映画「少女は卒業しない」感想
一言で、廃校になる高校の最後の卒業式前後の「奇跡」を描いたオムニバス作品です。学生時代の懐かしさや苦さを思い出す青春映画として普通に楽しめますが、一方でとある「違和感」に気づくと、また違った見方になるかもしれません。
評価「B-」
※以降はネタバレを含みますので、未視聴の方は閲覧注意です。
まず、本作は朝井リョウ氏による同名小説が原作となっています。
朝井氏は、『桐島、部活やめるってよ』や『何者』などで登場人物の繊細な心理や生々しい感情を描き、フィクションながら、読者の実体験を思い起こさせるような、共感性の高い作風が魅力です。
原作小説は『小説すばる』にて2010-2011年にかけて連載、集英社にて2012年3月5日に単行本が刊行され、さらに2015年2月20日に集英社文庫より文庫版が刊行されました。
また、本映画の監督の中川駿氏は、映画『カランコエの花』にて東京国際レズビアン&ゲイ映画祭でグランプリを受賞し、LGBT-Qの理解促進に貢献されています。『time』や『尊く厳かな死』などの短編作品を経て、本作が初の長編作品かつ商業作品となりました。
・主なあらすじ
山梨県の上野原市にある高校、ここは今年度で閉校して校舎が取り壊されることが決まっていました。

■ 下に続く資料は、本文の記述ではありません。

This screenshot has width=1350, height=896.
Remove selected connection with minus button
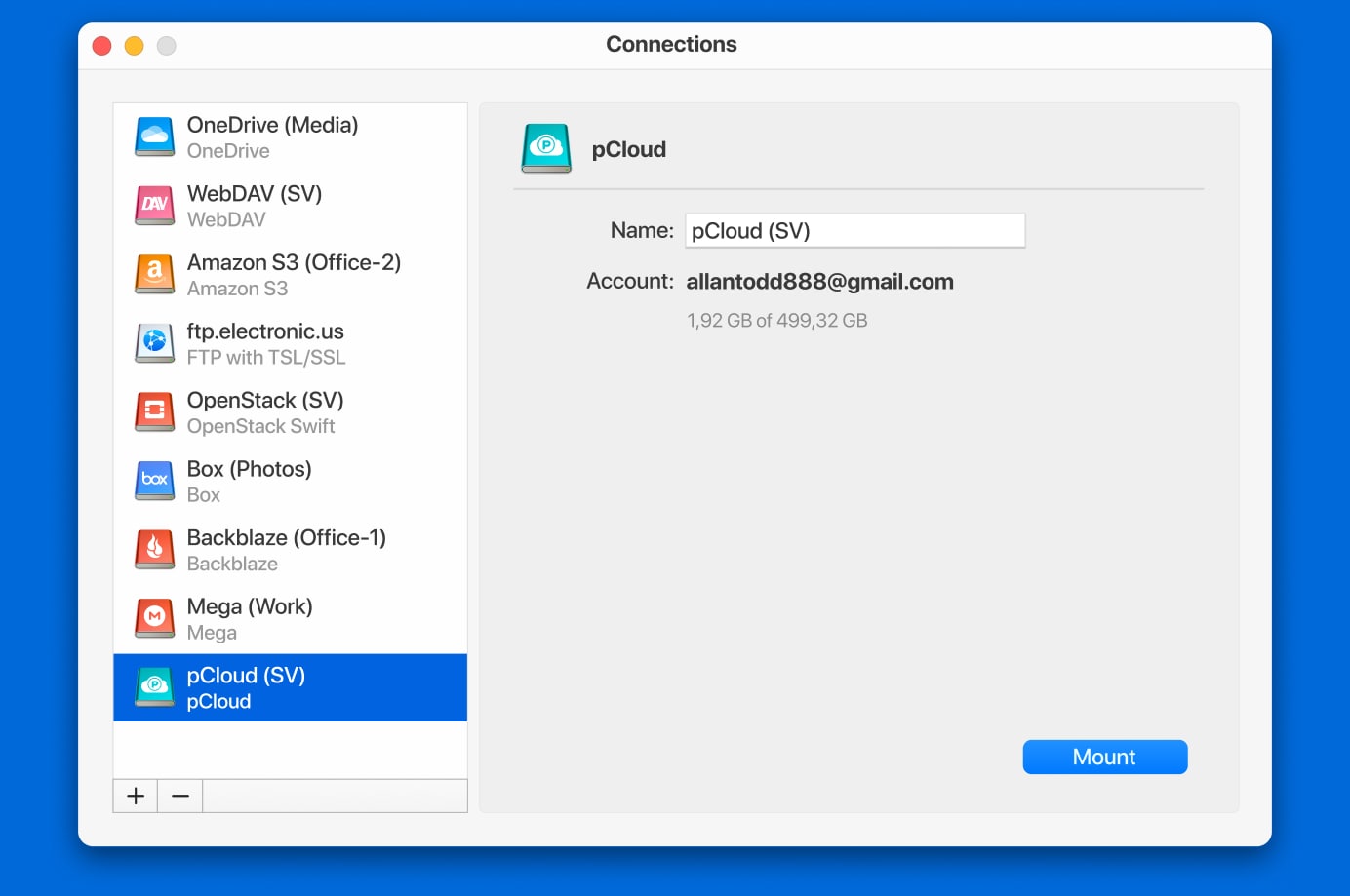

勉強や部活や友情や恋など、色んな青春を経て大人になっていく少年少女たち。その「最後の卒業式」までの2日間に起きた出来事とは…。
・主な登場人物
3年B組
・山城まなみ:河合優実
本作の主人公。料理部部長。卒業生代表で答辞を読むことに。
・後藤由貴:小野莉奈
バスケ部部長。卒業後は東京の大学へ進学。
・神田杏子:小宮山莉渚
軽音部部長。森崎と同じ中学、中学時代はバレー部。
・作田詩織:中井友望
読書と映画好き。シャイな性格ゆえにクラスに馴染めず、図書館が居場所です。
・寺田賢介:宇佐卓真
バスケ部、後藤の彼氏。
3年C組
・佐藤駿:窪塚愛流
まなみの彼氏。
3年A組
・森崎剛士:佐藤緋美
軽音部員でバンド『HEAVEN'S DOOR』のボーカル。
教師
・坂口優斗:藤原季節
現代文の教員で図書館の管理者。既婚者。
1. 原作小説の良さを残しつつも、「映画」として新たに生まれ変わっている。
本作は、前述より朝井リョウ氏の同名小説が原作ですが、「原作小説のそのままの映像化」ではありません。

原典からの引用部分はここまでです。